Some popular high-performance networks include VGG, GoogLeNet, and ResNet. Models for these networks were previously trained for days or weeks on the ImageNet dataset. The trained weights encapsulate higher-level features learned from training on thousands of classes, yet they can be adapted to be used for other datasets as well.
Exploring my implementation
I explored using transfer learning using these networks on two different datasets. All of the code and resources used are available in my Github repository.

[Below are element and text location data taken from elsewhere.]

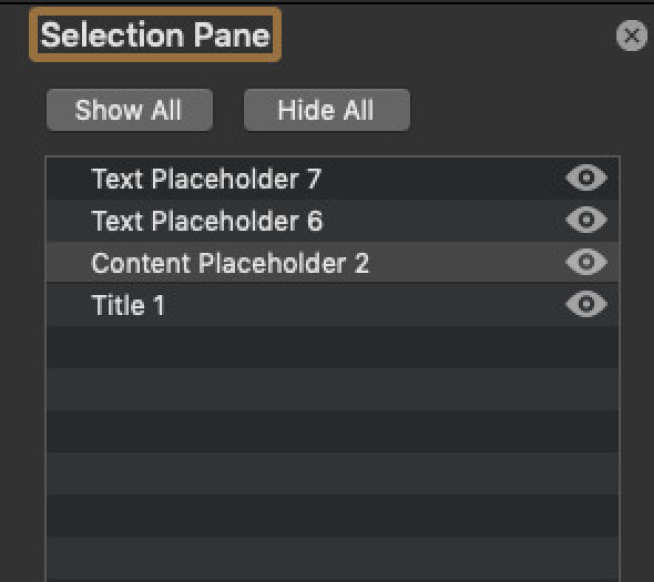Screen dimensions: 654x582
Task: Hide Text Placeholder 7 using its eye icon
Action: click(x=586, y=179)
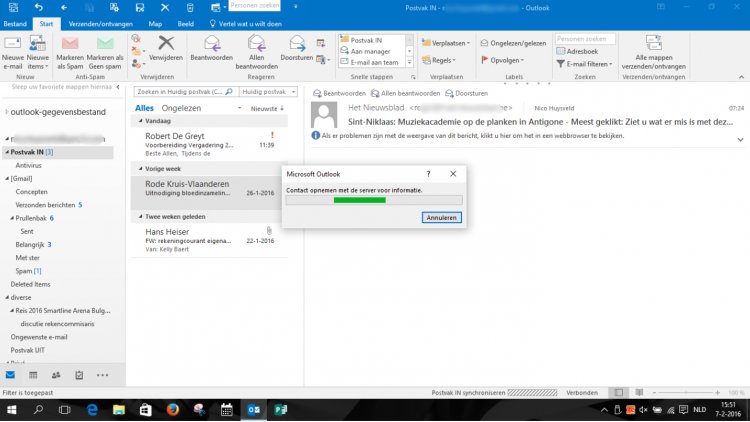Click the Doorsturen icon in the ribbon
The height and width of the screenshot is (422, 750).
click(297, 45)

Enjoy!
Technologies Used
- Python
- Keras
- Tensorflow
Example pre-trained networks
Some existing networks which can be used for new tasks using transfer learning include:
- VGG – A great starting point for new tasks due to its simplicity and flexibility.
- GoogLeNet – Uses an inception module to shrink the number of parameters of the model, offering improved accuracy and inference speed over VGG.
- ResNet – Order of magnitude more layers than other networks; even better (lower error rate) than normal humans at image classification.
Transfer learning details
Depending on the size of the new dataset, and the similarity of the new dataset to the old, different approaches are typical when applying transfer learning to repurpose a pre-existing network.
Small dataset, similar to existing
- Remove last fully connected layer from network (most other layers encode good information)
- Add a new fully connected layer with number of classes in new dataset
- Randomize weights of new fully connected layer, keeping other weights frozen (don’t overfit new data)
- Train network on new data
Small dataset, different from existing
- Remove fully connected layers and most convolutional layers towards the end of the network (most layers encode different information)
- Add a new fully connected layer with number of classes in new dataset
- Randomize weights of new fully connected layer, keeping other weights frozen (don’t overfit new data)
- Train network on new data
Large dataset, similar to existing
- Remove last fully connected layer from network (most other layers encode good information)
- Add a new fully connected layer with number of classes in new dataset
- Randomize weights of new fully connected layer, and initialize other layers with previous weights (don’t freeze)
- Train network on new data
Large dataset, different from existing
- Remove last fully connected layer from network (most other layers encode good information)
- Add a new fully connected layer with number of classes in new dataset
- Randomize weights on all layers
- Train network on new data